2.28.24 by Zach Mitchell

I love an artist with a confusing discography. There is no joy quite like listening to an album from a new-to-me band, opening up Discogs, and being confronted with a litany of tapes, 7”s, and deleted Bandcamp entries. The ephemera ends up telling a story of merch tables and order pages of yore – tales of ultra prolific artists who understand their way around a Tascam machine or Garageband. David Nance follows in the path of Yo La Tengo and Lou Barlow on his way to creating a confusing, wonderful legacy.

In the last three months, Nance has released David Nance & Mowed Sound, a full fledged studio album on Third Man Records featuring his live band, and Shameless Kiss, a Bandcamp only cassette release on Western Records.

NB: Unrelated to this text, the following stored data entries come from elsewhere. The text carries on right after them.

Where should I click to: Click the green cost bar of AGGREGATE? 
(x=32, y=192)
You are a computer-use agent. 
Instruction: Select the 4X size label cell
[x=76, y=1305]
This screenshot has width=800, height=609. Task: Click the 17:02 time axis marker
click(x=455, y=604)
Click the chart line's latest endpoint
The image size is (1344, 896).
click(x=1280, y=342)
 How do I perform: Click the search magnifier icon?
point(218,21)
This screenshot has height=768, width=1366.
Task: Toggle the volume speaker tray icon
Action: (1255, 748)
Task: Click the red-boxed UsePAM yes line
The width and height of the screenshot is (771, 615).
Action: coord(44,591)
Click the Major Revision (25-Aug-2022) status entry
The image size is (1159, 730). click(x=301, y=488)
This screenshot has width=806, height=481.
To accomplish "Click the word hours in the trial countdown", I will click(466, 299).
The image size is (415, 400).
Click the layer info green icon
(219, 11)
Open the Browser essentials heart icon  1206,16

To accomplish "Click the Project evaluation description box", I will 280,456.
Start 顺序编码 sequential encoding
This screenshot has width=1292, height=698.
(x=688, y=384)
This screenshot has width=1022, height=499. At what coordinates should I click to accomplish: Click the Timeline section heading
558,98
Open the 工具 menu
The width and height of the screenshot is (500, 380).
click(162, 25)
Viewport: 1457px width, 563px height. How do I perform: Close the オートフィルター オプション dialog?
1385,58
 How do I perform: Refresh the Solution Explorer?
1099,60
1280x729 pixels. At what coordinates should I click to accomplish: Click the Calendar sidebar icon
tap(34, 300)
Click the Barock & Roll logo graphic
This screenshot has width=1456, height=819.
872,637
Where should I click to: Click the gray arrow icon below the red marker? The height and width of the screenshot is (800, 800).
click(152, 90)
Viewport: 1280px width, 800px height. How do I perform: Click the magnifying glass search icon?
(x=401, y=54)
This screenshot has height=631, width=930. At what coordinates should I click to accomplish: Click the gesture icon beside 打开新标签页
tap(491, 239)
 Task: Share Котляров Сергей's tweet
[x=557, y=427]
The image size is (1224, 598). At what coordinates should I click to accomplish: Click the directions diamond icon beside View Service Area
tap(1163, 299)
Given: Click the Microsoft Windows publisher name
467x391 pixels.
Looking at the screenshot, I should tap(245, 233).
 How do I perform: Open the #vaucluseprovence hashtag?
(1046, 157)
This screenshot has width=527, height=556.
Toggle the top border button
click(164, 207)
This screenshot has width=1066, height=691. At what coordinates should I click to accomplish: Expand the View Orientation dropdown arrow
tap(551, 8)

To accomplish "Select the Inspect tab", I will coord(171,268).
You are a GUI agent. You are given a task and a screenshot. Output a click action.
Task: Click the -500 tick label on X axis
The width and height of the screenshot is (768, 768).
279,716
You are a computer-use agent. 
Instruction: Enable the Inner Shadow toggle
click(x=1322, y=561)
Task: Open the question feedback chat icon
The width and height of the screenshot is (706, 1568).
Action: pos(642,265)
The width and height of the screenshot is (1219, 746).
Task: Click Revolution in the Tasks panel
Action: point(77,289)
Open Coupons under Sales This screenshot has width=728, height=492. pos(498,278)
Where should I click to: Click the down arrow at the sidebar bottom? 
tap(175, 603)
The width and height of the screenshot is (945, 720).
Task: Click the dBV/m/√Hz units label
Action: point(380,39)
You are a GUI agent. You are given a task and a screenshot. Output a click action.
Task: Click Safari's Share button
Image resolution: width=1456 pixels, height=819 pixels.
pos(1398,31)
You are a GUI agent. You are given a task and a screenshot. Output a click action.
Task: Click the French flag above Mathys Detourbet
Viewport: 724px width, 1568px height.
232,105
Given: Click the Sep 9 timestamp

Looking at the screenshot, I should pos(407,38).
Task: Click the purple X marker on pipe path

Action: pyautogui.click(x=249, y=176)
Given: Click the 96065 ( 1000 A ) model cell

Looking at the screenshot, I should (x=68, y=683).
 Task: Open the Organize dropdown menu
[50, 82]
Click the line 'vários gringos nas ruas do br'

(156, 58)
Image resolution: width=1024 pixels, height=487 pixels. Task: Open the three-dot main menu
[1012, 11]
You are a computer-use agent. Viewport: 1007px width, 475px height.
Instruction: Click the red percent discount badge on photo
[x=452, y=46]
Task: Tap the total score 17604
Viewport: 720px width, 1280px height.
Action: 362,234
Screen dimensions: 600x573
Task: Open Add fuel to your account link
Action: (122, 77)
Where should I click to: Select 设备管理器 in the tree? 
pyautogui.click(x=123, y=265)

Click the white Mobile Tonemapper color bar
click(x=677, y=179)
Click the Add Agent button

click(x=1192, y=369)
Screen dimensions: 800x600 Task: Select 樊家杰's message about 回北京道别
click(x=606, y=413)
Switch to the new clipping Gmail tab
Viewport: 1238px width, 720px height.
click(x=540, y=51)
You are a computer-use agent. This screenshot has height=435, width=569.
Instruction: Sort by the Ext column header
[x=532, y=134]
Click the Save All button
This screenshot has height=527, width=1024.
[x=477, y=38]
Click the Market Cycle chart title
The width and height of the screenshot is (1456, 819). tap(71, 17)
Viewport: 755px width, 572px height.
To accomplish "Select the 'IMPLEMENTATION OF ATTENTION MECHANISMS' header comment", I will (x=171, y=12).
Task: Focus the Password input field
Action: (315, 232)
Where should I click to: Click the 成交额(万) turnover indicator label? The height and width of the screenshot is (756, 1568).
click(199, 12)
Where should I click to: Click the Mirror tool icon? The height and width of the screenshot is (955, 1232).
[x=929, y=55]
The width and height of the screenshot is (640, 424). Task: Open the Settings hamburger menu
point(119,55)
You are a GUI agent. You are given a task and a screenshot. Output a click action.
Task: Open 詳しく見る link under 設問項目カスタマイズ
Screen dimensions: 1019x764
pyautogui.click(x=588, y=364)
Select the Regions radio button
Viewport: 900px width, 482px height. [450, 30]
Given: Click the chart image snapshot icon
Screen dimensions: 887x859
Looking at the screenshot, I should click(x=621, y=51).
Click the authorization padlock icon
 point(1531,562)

Shameless Kiss is a full album cover of The Cure’s classic Disintegration that replaces the synthesized strings and glorious moping with homespun banjo. Western Records, as best I can tell, is Nance’s label for releasing almost exclusively short run tapes. He’s covered albums like Beatles For Sale and Goat’s Head Soup in his signature style and released them alongside stray live albums. Previous studio albums, both under his name and under the band name David Nance Group (somehow different from David Nance & Mowed Sound), have been released on labels like Trouble In Mind and Petty Bunco. And all of that is before you start getting into the self released cassettes and the 7”s. 

That’s all well and good, but what does this motherfucker actually sound like? It’s a hard question to answer. There are multiple Davids – Neil Young-esque guitar shredder David, campfire folkie David, hunkered down chooglin’ and groovin’ David, cassette deck master David, etc. David Nance and Mowed Sound mostly stays within the folkin’ and chooglin’ vein with high end indie label production. It’s a bit more restrained than his previous studio albums, focusing more on the quiet moments in between the storms of guitar than his previous works.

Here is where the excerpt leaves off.